A 65-year-old woman with history of hypertension, no toxic habits, diagnosed with stage IIIA IgG lambda-type MM. After receiving her third cycle of PAD, she developed a clinical picture of dyspnea, dry cough and fever. Chest X-ray and computed tomography (CT) revealed bilateral pulmonary infiltrates (Fig. 1A and B). Treatment began with piperacillin/tazobactam, amikacin and linezolid. Blood gases showed type 1 respiratory failure with PaO2 of 49.2mmHg. Biochemistry and hematology results were normal. Results of microbiological testing, including sputum cultures, blood cultures, specific antigens for atypical pneumonia in urine and serum, were negative. Fiberoptic bronchoscopy revealed a normal bronchial tree with sparse whitish secretions. Results of bronchial aspirate and bronchoalveolar lavage (BAL) cultures were negative. Transbronchial biopsy revealed fragments of pulmonary parenchyma with foci of alveolar desquamation, mild mixed inflammatory infiltrate and bleeding with absence of malignant infiltration, granulomas or fibrosis. No microorganisms were identified.

Fig. 1.

(A) Posteroanterior chest X-ray showing bilateral alveolar infiltrates predominantly in the right lung base. (B) High resolution computed tomography of the chest showing radiologically non-specific bilateral pulmonary infiltrates predominantly in the lower lobes.

(0.1MB).

Drug-induced lung toxicity was suspected, and treatment began with prednisone 1mg/kg/day in a tapering regimen, until discontinuation 1 month later.

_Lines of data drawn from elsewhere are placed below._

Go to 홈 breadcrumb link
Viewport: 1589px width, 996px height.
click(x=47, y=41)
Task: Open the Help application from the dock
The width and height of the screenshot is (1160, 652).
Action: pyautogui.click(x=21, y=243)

Seven months later, high resolution CT showed improvement of pulmonary infiltrates, persistent patchy ground-glass images with cobblestone pattern and diffuse, irregular thickening of the peribronchovascular, centrolobular and peripheral septal interstitium (Fig. 2).

Fig. 2.

Posteroanterior chest X-ray and high resolution computed tomography (HRCT) showing improvement of infiltrates with persistent ground-glass opacities in the HRCT slice.

(0.09MB).

A new chemotherapy regimen with lenalidomide+dexamethasone was introduced, with good tolerance and hematological response after 5 cycles.

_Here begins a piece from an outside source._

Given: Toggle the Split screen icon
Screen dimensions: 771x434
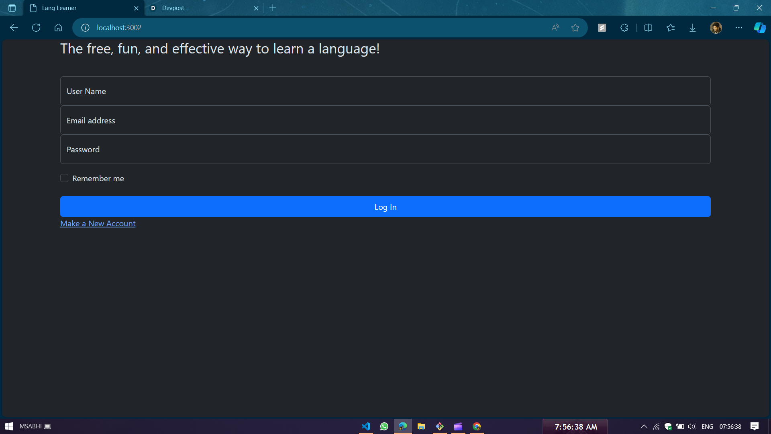Looking at the screenshot, I should point(648,28).

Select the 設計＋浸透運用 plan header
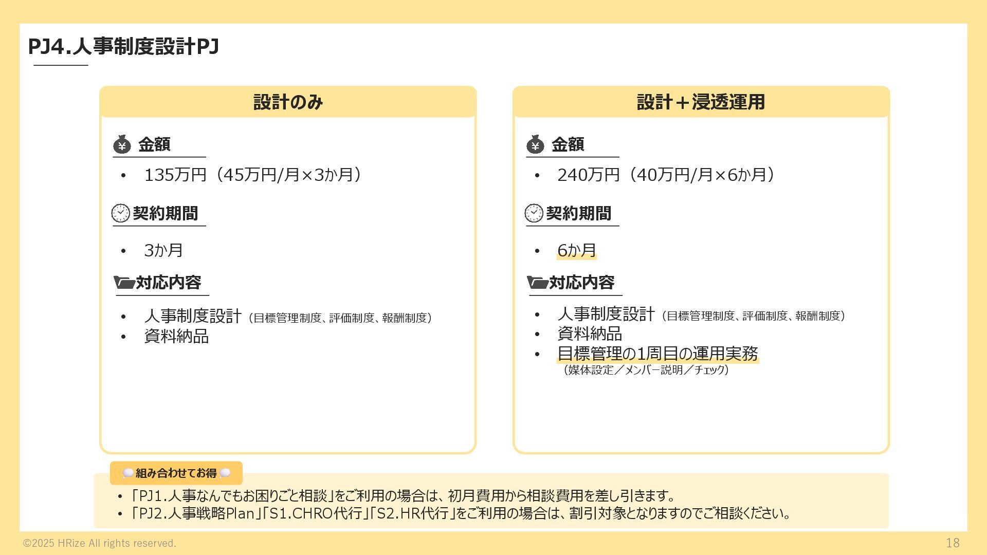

Spirometry performed 4 months after discharge showed a restrictive pattern (FVC: 58%).

Bortezomib is an anticancer drug initially marketed for second-line, single-agent treatment in progressive MM. It is currently used in combined chemotherapy in association with melfalan, cyclophosphamide and doxorubicin.

The incidence of severe adverse effects in clinical trials was lower than 5%, and severe pulmonary complications were not described before the publication of a series of 4 cases.1

The pathophysiological mechanism of bortezomib lung injury is not well established. Several theories have been put forward, for example: bortezomib withdrawal might reactivate NF-κB1; it is a direct consequence of tumor lysis syndrome; or it is form of pauci-immune capillaritis.3

Various radiological patterns, none of which are specific, have been described, including ground glass opacification, consolidations on air bronchogram, nodules and pleural effusion.

No characteristic histopathological pattern has been identified on either transbronchial lung biopsy or in BAL cytology.

Diagnosis is based on a suggestive clinical picture coinciding with a feasible time frame, after exclusion of other possible triggers, such as infectious disease or pulmonary involvement of the underlying malignant process.

The use of bortezomib has been associated with the development of an obstructive spirometric pattern,4 but in our patient the opposite was observed.

The therapeutic approach is mainly three-fold: immediate drug withdrawal, supportive measures and the administration of glucocorticoids. Nevertheless, widely ranging responses have been reported.1,2,5

Rapid identification of possible “sentinel episodes” of lung injury is essential, so that the clinician can be alerted to the possibility of a potentially fatal disease and the appropriate measures can be implemented.